__Source extract__:
%%

# Labeling soap with the exact weight



## danielle22033 (Jun 27, 2013)

In Ontario we are required to have the weight of the soap on the label.  This may seem like a stupid question.  But I am free hand cutting my soap so they are never "exactly" 4oz or 5oz or grams or whatever.  How do you get around this? I have thought about weighing each one and then hand writing just the weight on the soap.  Sounds weird.  

Any help would be greatly appreciated.


----------



## Relle (Jun 27, 2013)

Just putting this forum link for you to read - hope it gives you answers - I can't help as I'm not in your country.

http://www.soapmakingforum.com/f11/soap-weight-5619/

Copied from Monet's post in the above link - 

my soaps run between 4.3-4.4 oz when fully cured. i label them at 4.25 oz		 										 			 
				__________________
				monet


----------



## heartsong (Jun 27, 2013)

%%

__Exercises to complete__:
[1] In the soap-labeling thread, rewrite the paragraph beginning "In Ontario we are required" as a short list that keeps its main facts.
[2] Continue the soap-labeling thread from its last line, writing the post that follows the header.
The lines after this thread play no part in what is asked here.

__Provided data__:
%%

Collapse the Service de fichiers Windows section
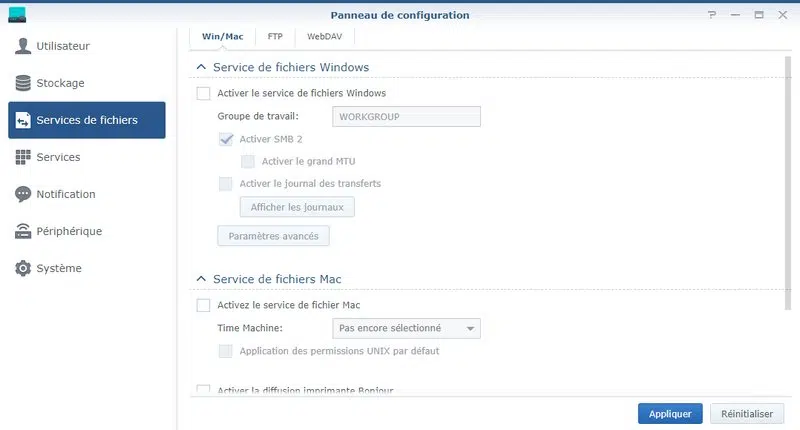 click(x=201, y=68)
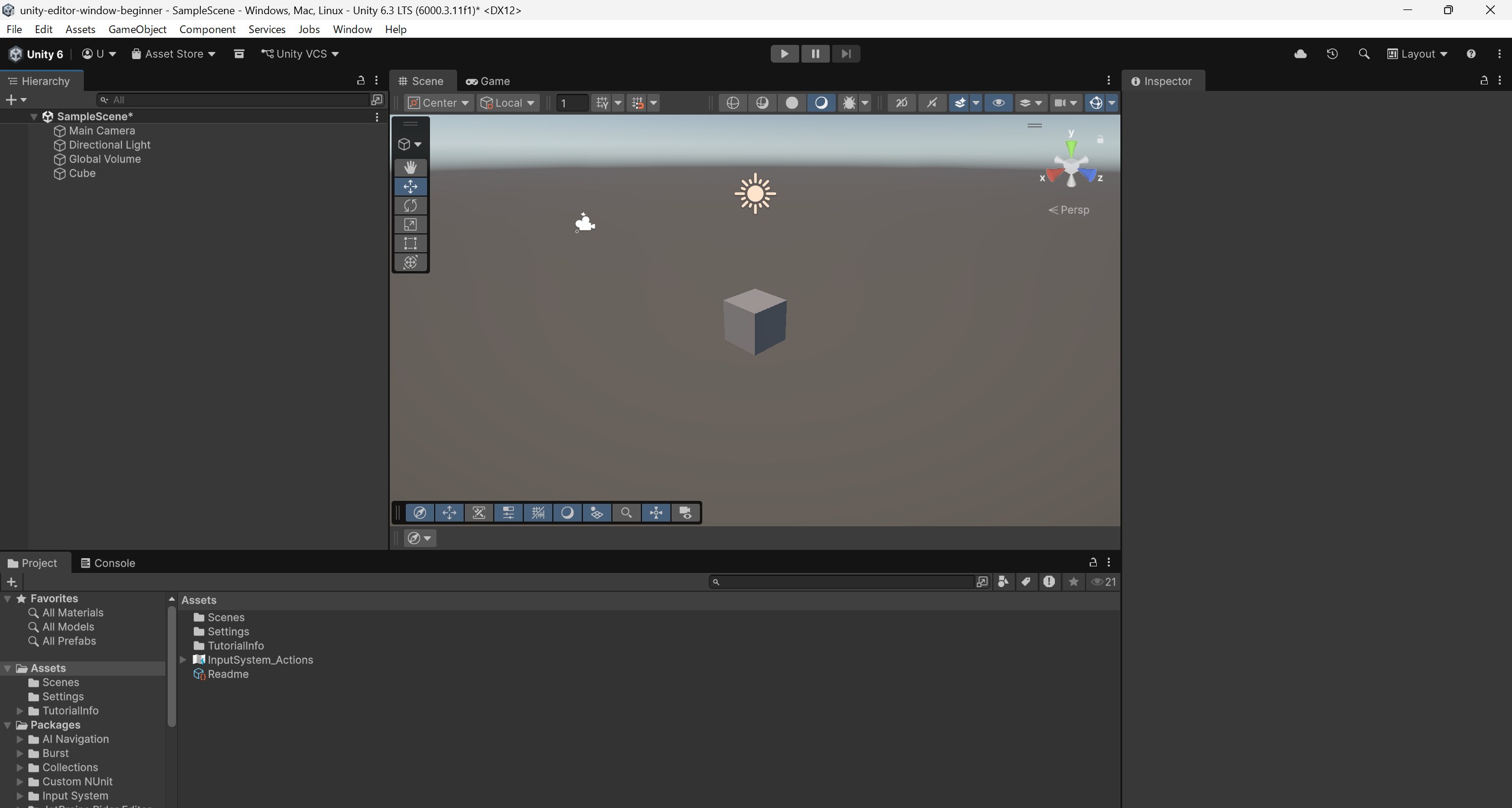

%%

__Final answers__:
[1]
- Ontario requires soap labels to show the soap's weight.
- The soap is cut free hand, so bars never come out at exactly 4 oz, 5 oz, or any set number of grams.
- The poster is asking how others handle this.
- One idea is to weigh each bar and hand-write its weight on it, though the poster finds that odd.

[2]
lindy or savonnier would probably best answer this question...I think handwriting the actual weight after curing if your bars fluctuate a good bit...you mentioned they're hand cut, so it's a slab or log mold?  I don't see a problem with that...I use silicone molds now and they're identical, so I go just a tiny bit less, erring on the side of caution.


----------



## 100%Natural (Jun 27, 2013)

I pick the smallest bars from the batch, weigh them, round down and then label them according to this weight.  You also have to make sure you label in grams in Canada (g).

So for example - my two smallest bars of the batch weigh 133 g and 134 g.  I then label them as weighing 125 g so I can cover any more water loss as they age.  Always go low on the weight when labeling so you're covered.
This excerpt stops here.